Startup Community

I have got some bad news to break. No one really cares about you or your startup. It’s sad, but it’s true. There are many benefits of a startup community, but it’s all about the relationships you make.

Until you see some level of success, you are just another person, creating yet another company.

Even Mark Zuckerberg was famously turned down by his friends. He invited five people to help with the pre-curser to Facebook, and only two showed up. They are both billionaires today.

How then do you make sure your voice is heard? How do you get people to listen to your idea? Provide feedback? And potentially join your company?

12 months ago I was sitting in the same position you are. I had no network, no contacts and no job in a “startup.”

The only difference?

I knew that no one “really” cared about what I was working on.

We all see this time and time again. The posts in Facebook groups asking for someone to complete a survey. To join a company as a co-founder, or to test out their product.

Unless you are already well known, more often than not your posts go unanswered. Or at best receive one or two quick comments.

But if you recognize that no one cares, then you can at least do something about it. And the best way to make people care is to do something for them first.

I have always been passionate about business and entrepreneurship. I am also very fond of keeping up to date with news and what is happening in the industry, so I started a free newsletter.

Startup Soda is simplistic. It provides the ten best articles from the Australian startup ecosystem each day. I don’t spend any money or marketing. But it has grown through word of mouth alone to now have an audience of more than 500.

I set out to help others first. So I provide free ads to startups, promote events and connect people I know. I do all this for free. The goal is not to make money, but to create value for others.

And, I think this could be key. If you want to “join” a startup community, you cannot “ask” or expect people to “help” you.
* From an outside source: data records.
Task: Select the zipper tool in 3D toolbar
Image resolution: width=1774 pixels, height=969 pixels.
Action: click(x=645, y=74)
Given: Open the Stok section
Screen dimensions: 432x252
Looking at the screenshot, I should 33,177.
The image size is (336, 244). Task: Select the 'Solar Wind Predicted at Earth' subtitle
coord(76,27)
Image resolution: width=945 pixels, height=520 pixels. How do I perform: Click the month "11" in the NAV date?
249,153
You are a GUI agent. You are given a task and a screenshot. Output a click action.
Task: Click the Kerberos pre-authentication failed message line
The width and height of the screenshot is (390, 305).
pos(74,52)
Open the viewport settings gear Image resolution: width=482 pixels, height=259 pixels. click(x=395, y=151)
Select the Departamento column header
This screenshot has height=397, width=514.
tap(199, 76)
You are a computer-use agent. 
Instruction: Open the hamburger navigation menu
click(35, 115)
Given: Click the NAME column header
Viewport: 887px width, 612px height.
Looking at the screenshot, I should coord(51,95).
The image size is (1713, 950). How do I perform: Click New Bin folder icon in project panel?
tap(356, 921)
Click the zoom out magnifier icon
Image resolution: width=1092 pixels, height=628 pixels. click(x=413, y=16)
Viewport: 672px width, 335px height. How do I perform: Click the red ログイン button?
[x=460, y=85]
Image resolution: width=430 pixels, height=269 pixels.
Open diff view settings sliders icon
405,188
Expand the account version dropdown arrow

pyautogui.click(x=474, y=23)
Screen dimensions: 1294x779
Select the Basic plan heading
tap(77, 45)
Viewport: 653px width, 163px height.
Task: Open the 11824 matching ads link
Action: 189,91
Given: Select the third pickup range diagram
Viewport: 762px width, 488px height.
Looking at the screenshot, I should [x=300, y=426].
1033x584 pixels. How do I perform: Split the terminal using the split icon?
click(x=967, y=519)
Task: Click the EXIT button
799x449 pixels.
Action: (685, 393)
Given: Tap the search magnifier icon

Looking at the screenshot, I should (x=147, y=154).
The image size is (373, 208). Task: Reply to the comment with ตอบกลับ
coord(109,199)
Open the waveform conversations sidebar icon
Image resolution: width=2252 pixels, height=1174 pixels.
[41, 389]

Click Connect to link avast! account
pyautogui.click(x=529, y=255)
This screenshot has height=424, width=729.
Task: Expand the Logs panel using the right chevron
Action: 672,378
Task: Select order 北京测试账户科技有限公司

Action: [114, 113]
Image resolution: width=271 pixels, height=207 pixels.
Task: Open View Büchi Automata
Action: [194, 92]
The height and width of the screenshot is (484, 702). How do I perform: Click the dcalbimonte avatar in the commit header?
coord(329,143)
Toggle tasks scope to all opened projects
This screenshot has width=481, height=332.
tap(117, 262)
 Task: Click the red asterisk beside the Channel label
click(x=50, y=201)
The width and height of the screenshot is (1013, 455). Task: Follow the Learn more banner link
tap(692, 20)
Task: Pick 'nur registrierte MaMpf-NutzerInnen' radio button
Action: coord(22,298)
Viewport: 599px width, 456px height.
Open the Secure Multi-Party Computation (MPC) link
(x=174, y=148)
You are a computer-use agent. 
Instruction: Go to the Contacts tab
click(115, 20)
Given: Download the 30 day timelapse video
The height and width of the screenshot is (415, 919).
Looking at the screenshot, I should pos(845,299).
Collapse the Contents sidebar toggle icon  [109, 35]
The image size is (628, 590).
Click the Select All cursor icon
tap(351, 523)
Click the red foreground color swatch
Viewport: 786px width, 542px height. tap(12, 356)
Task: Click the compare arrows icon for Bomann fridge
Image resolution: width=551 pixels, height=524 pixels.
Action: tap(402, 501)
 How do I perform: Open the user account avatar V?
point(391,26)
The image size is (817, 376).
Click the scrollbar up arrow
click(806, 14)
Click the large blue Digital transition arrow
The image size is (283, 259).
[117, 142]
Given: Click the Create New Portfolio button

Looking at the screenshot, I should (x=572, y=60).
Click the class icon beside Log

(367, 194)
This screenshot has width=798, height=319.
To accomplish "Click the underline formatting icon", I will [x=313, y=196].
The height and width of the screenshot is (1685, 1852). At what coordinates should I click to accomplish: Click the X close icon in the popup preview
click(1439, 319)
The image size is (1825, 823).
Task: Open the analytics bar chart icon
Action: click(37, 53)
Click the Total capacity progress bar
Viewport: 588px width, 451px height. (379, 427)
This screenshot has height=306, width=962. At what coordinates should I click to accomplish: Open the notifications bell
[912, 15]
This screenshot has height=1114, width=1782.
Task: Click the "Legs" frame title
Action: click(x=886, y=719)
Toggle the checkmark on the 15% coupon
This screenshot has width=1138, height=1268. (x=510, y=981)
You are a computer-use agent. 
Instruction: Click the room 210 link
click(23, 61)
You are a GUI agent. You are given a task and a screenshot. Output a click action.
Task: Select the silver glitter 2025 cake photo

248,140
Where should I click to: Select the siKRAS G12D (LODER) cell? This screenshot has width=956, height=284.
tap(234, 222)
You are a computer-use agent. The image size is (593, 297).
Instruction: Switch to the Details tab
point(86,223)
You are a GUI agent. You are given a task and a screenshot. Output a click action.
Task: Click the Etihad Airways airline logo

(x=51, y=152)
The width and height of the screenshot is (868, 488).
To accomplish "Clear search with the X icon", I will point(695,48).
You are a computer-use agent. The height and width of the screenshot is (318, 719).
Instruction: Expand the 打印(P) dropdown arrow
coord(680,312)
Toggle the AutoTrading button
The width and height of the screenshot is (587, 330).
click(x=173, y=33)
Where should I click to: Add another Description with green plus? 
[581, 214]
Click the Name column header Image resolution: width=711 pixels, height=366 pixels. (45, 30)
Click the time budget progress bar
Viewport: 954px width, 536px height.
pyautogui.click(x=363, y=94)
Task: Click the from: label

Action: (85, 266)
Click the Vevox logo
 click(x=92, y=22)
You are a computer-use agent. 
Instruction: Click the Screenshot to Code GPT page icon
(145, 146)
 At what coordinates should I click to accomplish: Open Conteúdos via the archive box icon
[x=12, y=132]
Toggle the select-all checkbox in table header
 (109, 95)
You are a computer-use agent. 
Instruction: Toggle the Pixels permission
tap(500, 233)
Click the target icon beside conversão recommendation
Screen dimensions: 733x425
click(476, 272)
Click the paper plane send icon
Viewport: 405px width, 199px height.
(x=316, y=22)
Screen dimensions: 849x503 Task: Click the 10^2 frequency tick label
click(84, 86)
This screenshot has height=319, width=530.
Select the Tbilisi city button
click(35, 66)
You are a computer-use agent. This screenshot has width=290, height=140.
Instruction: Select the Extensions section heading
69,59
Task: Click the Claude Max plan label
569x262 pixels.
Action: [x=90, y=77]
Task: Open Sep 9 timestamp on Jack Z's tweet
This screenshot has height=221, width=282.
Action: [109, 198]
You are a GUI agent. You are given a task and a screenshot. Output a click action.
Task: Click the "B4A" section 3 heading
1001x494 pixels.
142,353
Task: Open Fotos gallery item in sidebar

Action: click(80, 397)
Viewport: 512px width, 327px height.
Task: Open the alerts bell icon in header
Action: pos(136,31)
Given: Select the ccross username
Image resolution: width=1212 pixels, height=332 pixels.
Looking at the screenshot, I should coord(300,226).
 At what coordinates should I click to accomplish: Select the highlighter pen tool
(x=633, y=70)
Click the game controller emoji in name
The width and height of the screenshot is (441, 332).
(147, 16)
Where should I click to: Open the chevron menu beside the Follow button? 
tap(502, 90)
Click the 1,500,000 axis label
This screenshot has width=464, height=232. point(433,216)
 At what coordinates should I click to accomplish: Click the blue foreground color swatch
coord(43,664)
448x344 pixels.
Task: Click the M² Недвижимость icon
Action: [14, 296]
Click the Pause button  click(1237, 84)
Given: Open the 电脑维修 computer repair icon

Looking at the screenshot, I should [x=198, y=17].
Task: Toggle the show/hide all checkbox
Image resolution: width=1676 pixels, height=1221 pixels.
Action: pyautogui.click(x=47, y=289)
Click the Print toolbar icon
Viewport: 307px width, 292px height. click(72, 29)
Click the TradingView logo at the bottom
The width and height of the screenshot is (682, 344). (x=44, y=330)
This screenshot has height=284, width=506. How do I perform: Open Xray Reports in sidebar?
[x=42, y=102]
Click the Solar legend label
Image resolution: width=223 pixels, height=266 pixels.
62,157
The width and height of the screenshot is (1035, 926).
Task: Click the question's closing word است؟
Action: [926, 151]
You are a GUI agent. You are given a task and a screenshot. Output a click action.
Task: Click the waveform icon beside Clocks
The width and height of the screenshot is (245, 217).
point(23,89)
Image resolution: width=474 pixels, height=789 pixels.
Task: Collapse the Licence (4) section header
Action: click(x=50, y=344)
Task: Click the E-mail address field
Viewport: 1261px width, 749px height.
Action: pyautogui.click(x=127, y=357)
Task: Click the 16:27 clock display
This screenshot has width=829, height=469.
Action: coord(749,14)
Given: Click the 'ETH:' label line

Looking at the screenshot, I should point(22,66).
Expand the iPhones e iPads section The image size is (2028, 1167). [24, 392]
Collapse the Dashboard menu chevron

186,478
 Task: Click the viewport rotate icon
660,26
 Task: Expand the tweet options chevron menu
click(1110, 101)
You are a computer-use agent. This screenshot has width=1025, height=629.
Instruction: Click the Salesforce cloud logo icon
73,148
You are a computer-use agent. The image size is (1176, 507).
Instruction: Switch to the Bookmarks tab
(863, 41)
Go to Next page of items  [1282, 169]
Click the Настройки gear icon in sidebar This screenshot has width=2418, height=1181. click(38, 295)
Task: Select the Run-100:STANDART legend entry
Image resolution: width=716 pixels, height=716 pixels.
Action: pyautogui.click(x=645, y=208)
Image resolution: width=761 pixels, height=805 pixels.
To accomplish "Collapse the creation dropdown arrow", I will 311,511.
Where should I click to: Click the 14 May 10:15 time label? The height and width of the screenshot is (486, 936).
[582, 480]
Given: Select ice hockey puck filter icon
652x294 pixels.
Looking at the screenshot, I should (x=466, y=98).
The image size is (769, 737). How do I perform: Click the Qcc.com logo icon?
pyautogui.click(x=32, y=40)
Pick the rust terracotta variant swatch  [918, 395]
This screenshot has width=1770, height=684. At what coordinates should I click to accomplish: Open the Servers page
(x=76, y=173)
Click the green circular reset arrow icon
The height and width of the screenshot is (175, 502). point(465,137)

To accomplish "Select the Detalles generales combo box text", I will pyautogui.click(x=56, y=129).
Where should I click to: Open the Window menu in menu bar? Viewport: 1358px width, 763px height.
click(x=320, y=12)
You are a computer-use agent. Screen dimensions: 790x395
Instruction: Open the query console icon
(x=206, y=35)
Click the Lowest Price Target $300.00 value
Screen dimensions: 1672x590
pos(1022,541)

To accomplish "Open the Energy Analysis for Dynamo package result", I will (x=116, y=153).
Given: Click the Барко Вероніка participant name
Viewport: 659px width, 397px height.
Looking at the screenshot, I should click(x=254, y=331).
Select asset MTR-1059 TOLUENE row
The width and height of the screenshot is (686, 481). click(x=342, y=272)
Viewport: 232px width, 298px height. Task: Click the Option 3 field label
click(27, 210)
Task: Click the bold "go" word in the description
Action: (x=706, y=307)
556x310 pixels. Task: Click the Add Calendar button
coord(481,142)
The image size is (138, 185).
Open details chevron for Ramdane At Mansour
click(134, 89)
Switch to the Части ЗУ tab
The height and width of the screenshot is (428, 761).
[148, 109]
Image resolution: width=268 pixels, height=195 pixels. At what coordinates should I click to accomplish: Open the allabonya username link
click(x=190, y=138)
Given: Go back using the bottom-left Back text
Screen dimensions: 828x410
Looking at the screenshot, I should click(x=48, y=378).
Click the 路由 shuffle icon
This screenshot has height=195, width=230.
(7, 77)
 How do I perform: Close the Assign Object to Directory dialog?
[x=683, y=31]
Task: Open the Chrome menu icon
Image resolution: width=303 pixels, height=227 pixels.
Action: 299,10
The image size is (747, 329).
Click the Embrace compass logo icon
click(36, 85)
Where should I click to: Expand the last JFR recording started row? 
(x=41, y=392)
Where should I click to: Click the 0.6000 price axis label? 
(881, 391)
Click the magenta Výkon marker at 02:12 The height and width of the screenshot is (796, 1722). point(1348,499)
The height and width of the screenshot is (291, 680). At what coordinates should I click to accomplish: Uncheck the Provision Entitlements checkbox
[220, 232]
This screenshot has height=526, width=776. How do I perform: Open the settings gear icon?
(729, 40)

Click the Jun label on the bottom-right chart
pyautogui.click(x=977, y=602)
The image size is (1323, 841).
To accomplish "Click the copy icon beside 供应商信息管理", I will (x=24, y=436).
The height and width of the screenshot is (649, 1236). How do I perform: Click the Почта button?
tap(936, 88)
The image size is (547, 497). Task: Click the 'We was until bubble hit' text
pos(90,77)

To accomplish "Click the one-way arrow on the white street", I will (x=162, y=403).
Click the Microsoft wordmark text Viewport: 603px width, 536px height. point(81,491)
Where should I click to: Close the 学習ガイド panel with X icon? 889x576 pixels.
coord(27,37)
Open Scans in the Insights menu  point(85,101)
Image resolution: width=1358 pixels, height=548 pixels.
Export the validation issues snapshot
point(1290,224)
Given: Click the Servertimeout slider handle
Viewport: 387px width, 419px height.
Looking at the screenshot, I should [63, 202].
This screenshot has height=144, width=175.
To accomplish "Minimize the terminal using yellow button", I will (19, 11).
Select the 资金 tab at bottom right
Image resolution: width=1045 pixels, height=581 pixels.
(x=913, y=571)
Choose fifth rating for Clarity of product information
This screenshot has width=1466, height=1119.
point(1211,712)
This, in turn, has built my own profile. People began reaching out to share their ideas and ask for feedback. I gladly used the experience I have from running my past businesses to help where I could.

While I did this without any expectation of getting something back in return – I also knew that if I needed something in the future, I now had a network to speak to.

Sure enough, that time eventually came. About four months ago I had the idea for Task Pigeon. It’s a task management web application, and I was entering a competitive space, so I wanted to get feedback first.

Instead of reaching out cold I had a network of people I had helped in some way. The result? 85% of the people I asked provided feedback.

Not only did I get a high response rate, but some people wrote paragraphs of text. They weren’t just doing me the courtesy of replying. They were genuinely sharing their thoughts and taking the time to do so.

Since then, Task Pigeon has come a long way. We recently launched our beta with around 150 people. This reminded me again of the power of a network and helping others first.

Leading up to the launch. I was openly sharing my startup story by writing on our Task Pigeon blog. Our goal was to provide entertaining content about

On the day of launch, I posted heavily in Facebook groups I frequently interact in. The response floored me!

So many people I had spoken to in the past “liked” or “commented” on the post. A bunch also messaged me privately.

This all helped keep the post front and center in the group for more than a day. The net effect being more beta sign ups and feedback.

Then, the noise died down …

What launching Task Pigeon has taught me is the value of a network.

Launching a startup is hard. The more people you have invested in are likely to support your journey. It all starts with networking.

Do small things for people, help them, build relationships, without expecting anything in return.

Nobody is going to do the networking for you. You have to be willing to step outside of your comfort zone and help people first.

The startup relationships you make may just change your life!